_What the task asks_:
Can you copy out every line word for word, from the one containing "You are a computer-use" down to the one containing "click(x=93, y=220)", with both ends included and the pictures left out?

_Material supplied_:
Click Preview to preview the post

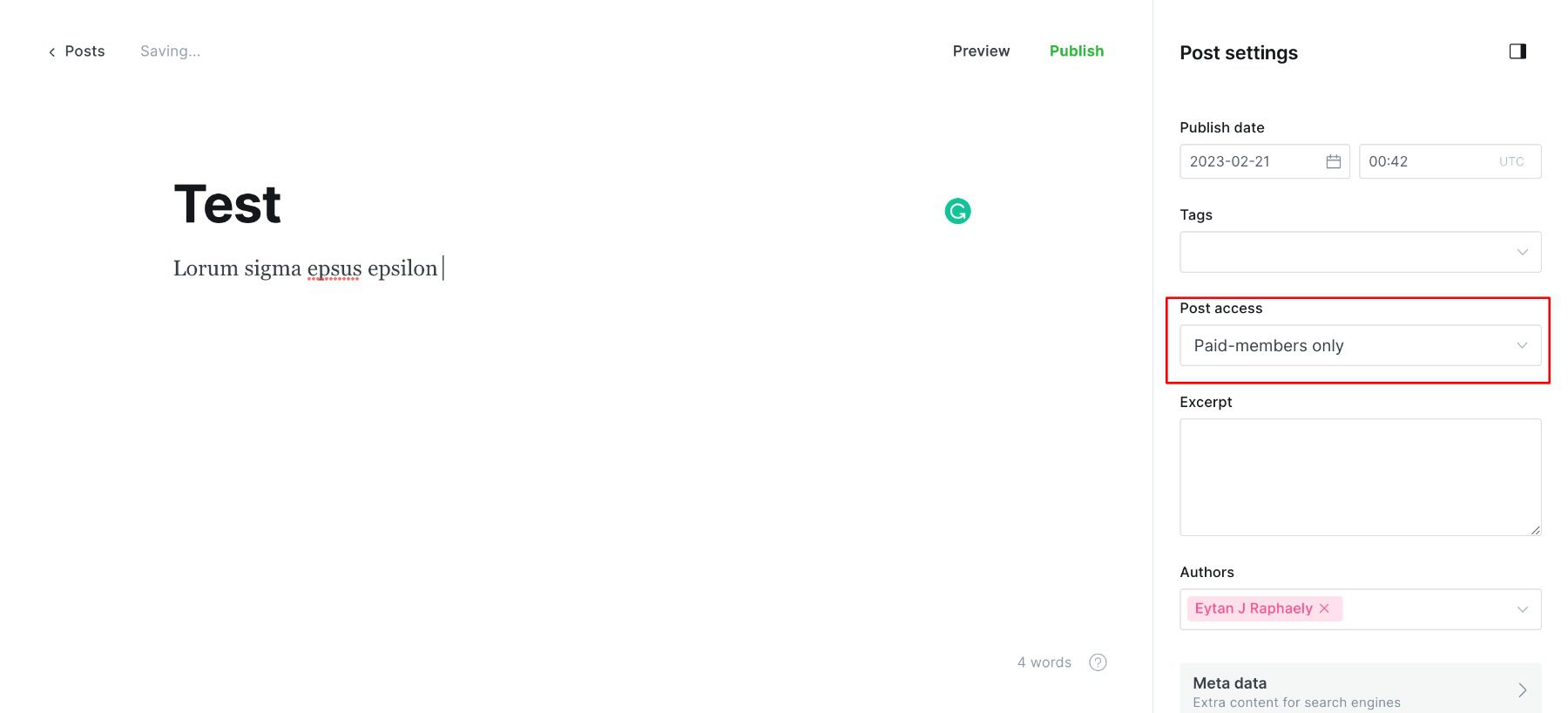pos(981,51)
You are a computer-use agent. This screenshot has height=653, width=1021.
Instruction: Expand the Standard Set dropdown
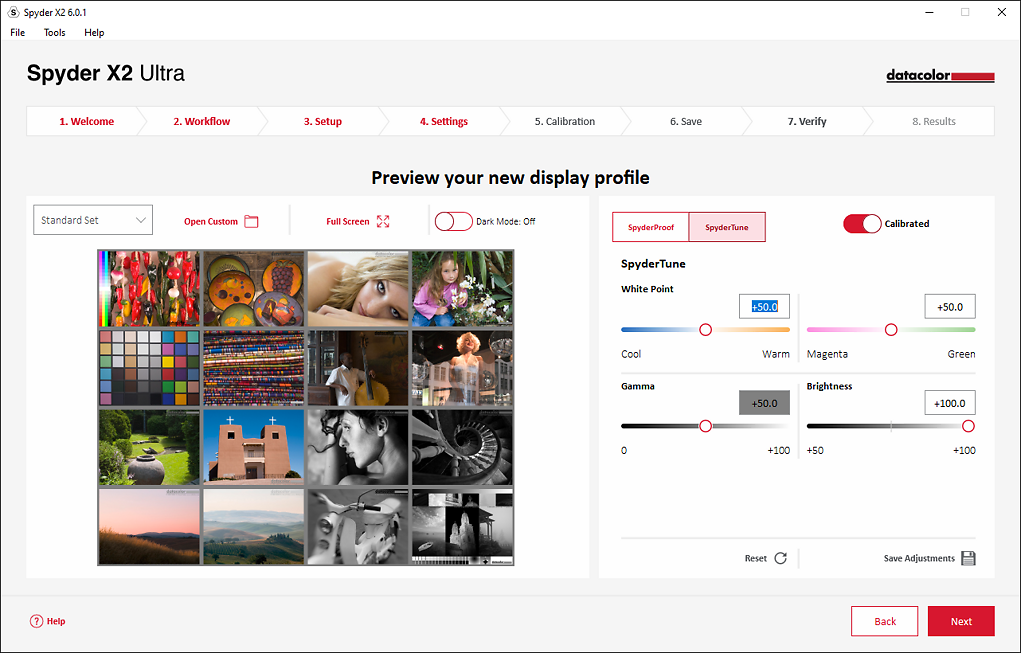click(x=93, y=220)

* * *

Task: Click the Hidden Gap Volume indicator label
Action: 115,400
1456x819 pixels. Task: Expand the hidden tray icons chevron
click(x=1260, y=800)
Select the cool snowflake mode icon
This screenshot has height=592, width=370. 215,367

_Worked answer_:
You are a computer-use agent. This screenshot has height=653, width=1021.
Instruction: Expand the Standard Set dropdown
click(x=93, y=220)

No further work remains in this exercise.